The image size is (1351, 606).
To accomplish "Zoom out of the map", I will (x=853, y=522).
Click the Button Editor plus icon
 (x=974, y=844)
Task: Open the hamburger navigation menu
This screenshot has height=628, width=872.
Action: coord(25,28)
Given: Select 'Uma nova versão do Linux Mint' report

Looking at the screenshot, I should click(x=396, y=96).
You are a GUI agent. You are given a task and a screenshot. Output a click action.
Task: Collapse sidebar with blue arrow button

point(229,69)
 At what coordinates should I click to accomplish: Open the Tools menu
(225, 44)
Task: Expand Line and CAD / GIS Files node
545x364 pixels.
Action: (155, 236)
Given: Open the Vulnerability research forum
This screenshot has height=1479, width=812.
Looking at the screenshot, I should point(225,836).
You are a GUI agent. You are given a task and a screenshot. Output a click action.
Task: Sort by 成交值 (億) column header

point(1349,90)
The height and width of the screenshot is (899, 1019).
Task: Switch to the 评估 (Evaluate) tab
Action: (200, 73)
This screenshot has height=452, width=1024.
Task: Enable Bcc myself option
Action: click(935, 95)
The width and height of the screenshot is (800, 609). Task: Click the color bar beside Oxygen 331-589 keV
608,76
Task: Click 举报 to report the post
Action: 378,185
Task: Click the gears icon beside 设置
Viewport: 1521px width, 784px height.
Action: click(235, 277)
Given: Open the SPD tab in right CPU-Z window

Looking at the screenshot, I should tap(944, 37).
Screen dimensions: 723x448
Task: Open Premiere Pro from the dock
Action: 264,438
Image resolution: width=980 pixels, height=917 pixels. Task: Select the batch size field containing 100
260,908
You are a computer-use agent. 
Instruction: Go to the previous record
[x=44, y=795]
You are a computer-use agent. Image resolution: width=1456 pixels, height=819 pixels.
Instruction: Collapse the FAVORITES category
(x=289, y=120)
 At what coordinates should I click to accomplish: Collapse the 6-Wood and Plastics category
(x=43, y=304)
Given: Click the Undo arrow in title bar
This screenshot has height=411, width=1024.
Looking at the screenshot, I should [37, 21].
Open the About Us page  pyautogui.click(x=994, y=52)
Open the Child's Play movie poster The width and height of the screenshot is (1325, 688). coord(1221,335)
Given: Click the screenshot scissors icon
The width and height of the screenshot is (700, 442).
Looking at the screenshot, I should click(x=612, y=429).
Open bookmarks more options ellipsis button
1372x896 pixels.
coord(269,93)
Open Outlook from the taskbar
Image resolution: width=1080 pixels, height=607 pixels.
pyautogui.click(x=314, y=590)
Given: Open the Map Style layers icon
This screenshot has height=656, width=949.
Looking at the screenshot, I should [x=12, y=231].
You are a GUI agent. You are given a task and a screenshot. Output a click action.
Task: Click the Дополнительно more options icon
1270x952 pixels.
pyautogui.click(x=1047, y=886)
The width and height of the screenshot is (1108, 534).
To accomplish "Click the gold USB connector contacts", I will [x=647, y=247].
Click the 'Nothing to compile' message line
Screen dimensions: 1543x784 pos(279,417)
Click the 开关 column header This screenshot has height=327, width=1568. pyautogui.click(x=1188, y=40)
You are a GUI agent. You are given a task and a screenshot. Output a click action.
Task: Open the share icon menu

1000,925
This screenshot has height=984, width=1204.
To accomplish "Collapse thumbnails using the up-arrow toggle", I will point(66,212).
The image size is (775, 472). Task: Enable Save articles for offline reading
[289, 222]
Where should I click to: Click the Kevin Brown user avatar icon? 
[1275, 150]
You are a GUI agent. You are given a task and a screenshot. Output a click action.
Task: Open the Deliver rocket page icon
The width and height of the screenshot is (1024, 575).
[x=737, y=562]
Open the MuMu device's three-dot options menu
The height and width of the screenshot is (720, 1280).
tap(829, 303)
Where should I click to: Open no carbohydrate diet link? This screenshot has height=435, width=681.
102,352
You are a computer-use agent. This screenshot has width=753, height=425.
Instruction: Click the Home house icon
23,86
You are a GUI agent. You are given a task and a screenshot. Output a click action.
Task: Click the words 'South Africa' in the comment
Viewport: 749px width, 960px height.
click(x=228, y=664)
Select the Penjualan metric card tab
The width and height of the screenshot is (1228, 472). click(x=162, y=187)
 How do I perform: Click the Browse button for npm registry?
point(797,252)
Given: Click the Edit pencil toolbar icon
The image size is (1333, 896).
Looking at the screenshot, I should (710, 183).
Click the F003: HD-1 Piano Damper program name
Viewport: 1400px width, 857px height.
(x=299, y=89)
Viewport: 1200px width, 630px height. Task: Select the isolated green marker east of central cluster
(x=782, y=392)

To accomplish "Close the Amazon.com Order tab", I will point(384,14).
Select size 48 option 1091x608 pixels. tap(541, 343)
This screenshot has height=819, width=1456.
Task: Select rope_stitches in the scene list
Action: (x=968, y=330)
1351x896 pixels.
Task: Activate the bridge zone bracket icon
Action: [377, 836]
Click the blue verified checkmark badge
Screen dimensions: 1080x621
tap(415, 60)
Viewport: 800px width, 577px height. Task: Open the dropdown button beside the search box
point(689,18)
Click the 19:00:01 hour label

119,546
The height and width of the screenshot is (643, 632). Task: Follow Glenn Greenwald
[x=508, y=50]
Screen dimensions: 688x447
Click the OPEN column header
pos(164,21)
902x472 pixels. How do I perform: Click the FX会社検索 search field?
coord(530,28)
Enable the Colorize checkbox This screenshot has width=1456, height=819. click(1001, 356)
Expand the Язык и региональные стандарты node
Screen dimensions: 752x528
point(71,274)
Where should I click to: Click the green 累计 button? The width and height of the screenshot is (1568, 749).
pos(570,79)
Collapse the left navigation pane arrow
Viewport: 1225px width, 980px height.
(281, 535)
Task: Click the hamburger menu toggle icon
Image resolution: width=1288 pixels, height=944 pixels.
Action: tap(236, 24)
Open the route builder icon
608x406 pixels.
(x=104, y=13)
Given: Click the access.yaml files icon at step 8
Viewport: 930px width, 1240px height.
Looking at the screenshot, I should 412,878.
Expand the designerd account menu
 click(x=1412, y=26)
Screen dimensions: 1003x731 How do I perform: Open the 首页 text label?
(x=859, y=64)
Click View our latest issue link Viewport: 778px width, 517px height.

**Written task:**
Write out the data word for word, from the line that contains "Expand the Язык и региональные стандарты node" through the end of the data.

**Correct response:**
Expand the Язык и региональные стандарты node
Screen dimensions: 752x528
point(71,274)
Where should I click to: Click the green 累计 button? The width and height of the screenshot is (1568, 749).
pos(570,79)
Collapse the left navigation pane arrow
Viewport: 1225px width, 980px height.
(281, 535)
Task: Click the hamburger menu toggle icon
Image resolution: width=1288 pixels, height=944 pixels.
Action: tap(236, 24)
Open the route builder icon
608x406 pixels.
(x=104, y=13)
Given: Click the access.yaml files icon at step 8
Viewport: 930px width, 1240px height.
Looking at the screenshot, I should 412,878.
Expand the designerd account menu
 click(x=1412, y=26)
Screen dimensions: 1003x731 How do I perform: Open the 首页 text label?
(x=859, y=64)
Click View our latest issue link Viewport: 778px width, 517px height.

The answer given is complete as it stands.